Il decreto Morisoli bis per frenare la spesa pubblica ha ricevuto una reazione glaciale dagli altri partiti. Se lo aspettava?
«Non sono affatto sorpreso dalle reazioni. Il nostro partito ha sempre avuto una posizione chiara: la spesa pubblica deve essere contenuta per evitare di aumentare ulteriormente il debito pubblico e per impedire allo Stato di mettere le mani nelle tasche dei ticinesi con aumenti di tasse e imposte per coprire i deficit. Il decreto Morisoli bis non è una provocazione, si tratta di una proposta concreta per frenare l’aumento incontrollato della spesa e ridare sostenibilità alle finanze cantonali, con una formulazione più morbida rispetto alla versione precedente, che ricordo essere stata approvata dal popolo e non applicata dal Parlamento. Che gli altri partiti, anche quelli che hanno sostenuto il primo decreto, ora si dichiarino contrari, è piuttosto incomprensibile. Siamo consapevoli che molti preferirebbero continuare a procrastinare l’obiettivo del risanamento, noi vogliamo invece essere concreti e la proposta che è sul tavolo è la risposta agli studi esterni, ai gruppi di lavoro e alle varie proposte che servono solo a perdere tempo. Se il Governo avesse davvero voluto risparmiare sulle spese del personale non avrebbe assunto altri 750 dipendenti pubblici negli ultimi 5 anni. Siamo seri, chi oggi rifiuta il decreto Morisoli bis è quantomeno corresponsabile dello sfascio delle finanze del Cantone. Spero che questi partiti possano ravvedersi, oppure proporre delle misure alternative che non siano però uno specchietto per le allodole. Basta tergiversare, le finanze pubbliche vanno risanate entro il termine della legislatura».
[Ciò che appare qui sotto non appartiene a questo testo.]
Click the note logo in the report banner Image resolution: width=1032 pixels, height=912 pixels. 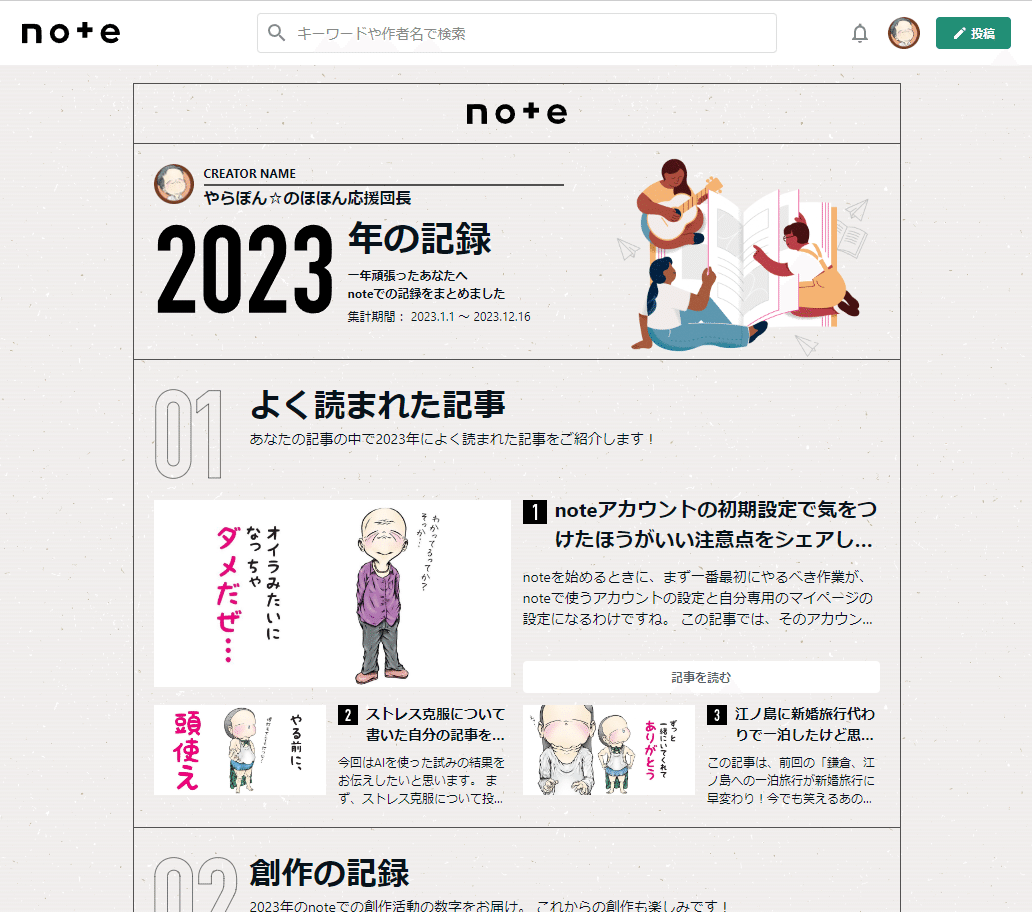(x=516, y=113)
Vi siete rifiutati di entrare nel gruppo di lavoro per affrontare la spesa pubblica ma proponete un freno semiautomatico. Non volete assumere piena responsabilità?
«No, ci concentriamo sulle cose concrete, non sugli esercizi alibi che non produrranno mai risultati tangibili».
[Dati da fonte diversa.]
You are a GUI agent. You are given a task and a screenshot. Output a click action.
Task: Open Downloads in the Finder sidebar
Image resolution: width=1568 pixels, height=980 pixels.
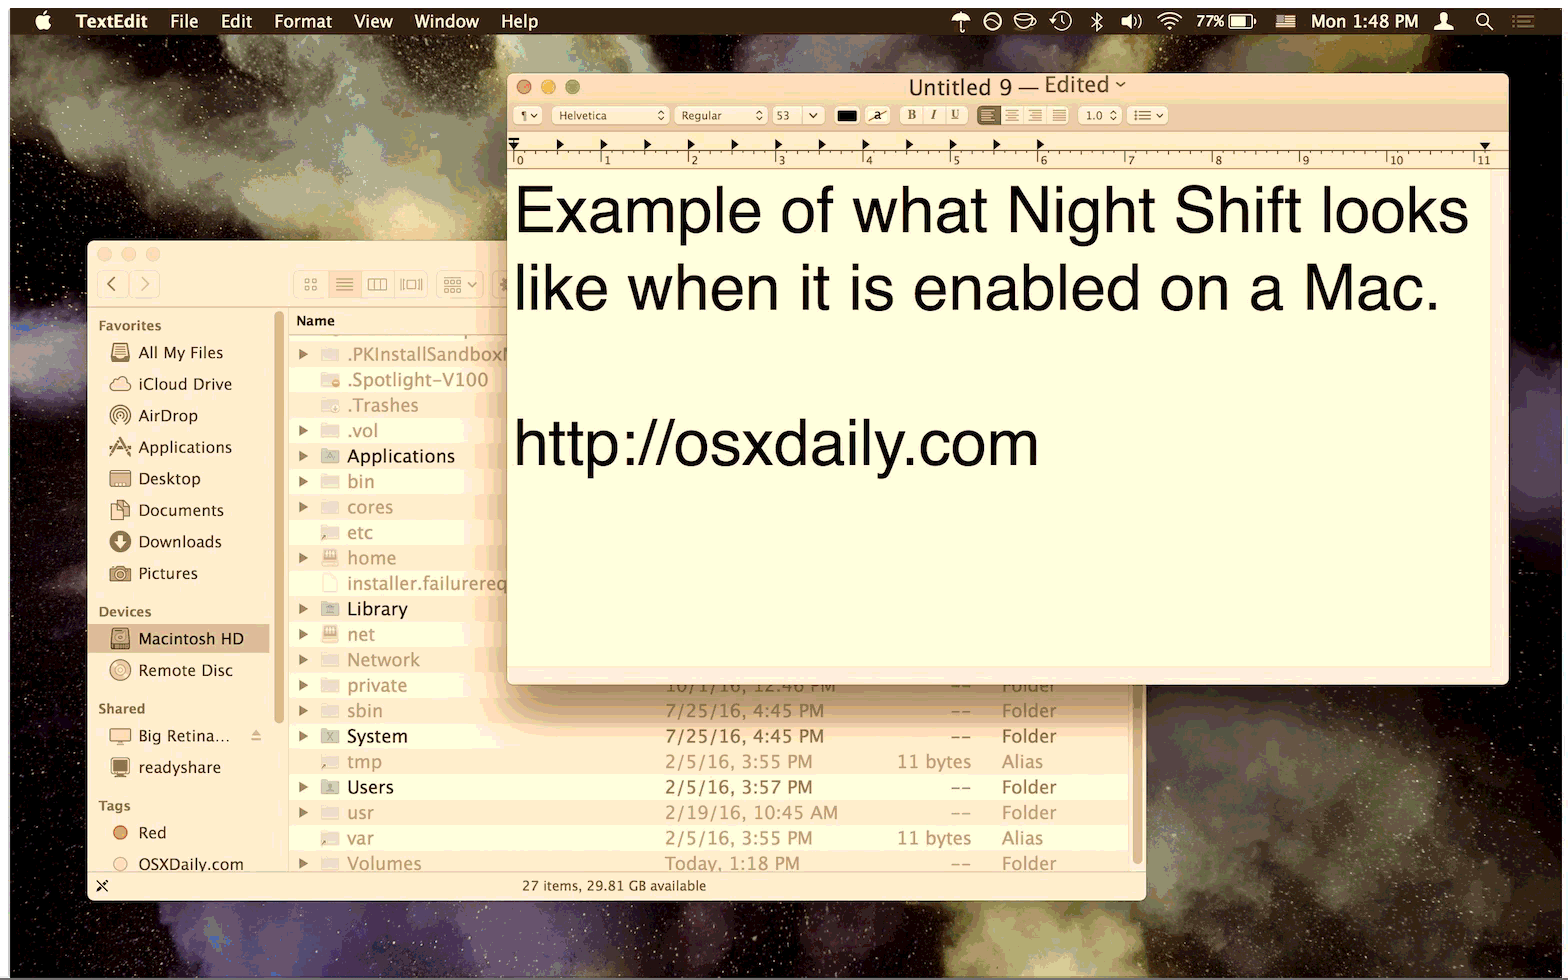[x=179, y=542]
Qual è la priorità per la politica cantonale da qui al 2027?
«La priorità è sicuramente il risanamento delle finanze cantonali. Ma non solo: dobbiamo anche lavorare per ridurre la burocrazia, sostenere l’economia locale, rilanciare l’occupazione che genera ricchezza, creare migliori condizioni affinché i giovani possano rimanere in Ticino, garantire sicurezza e qualità di vita per tutti i cittadini. Vogliamo un Ticino che premi il lavoro, che sia attrattivo per le imprese e che protegga i nostri valori e la nostra cultura. Questi sono i pilastri su cui baseremo il nostro impegno fino al 2027 e oltre. Da fuori o dall’interno del Governo».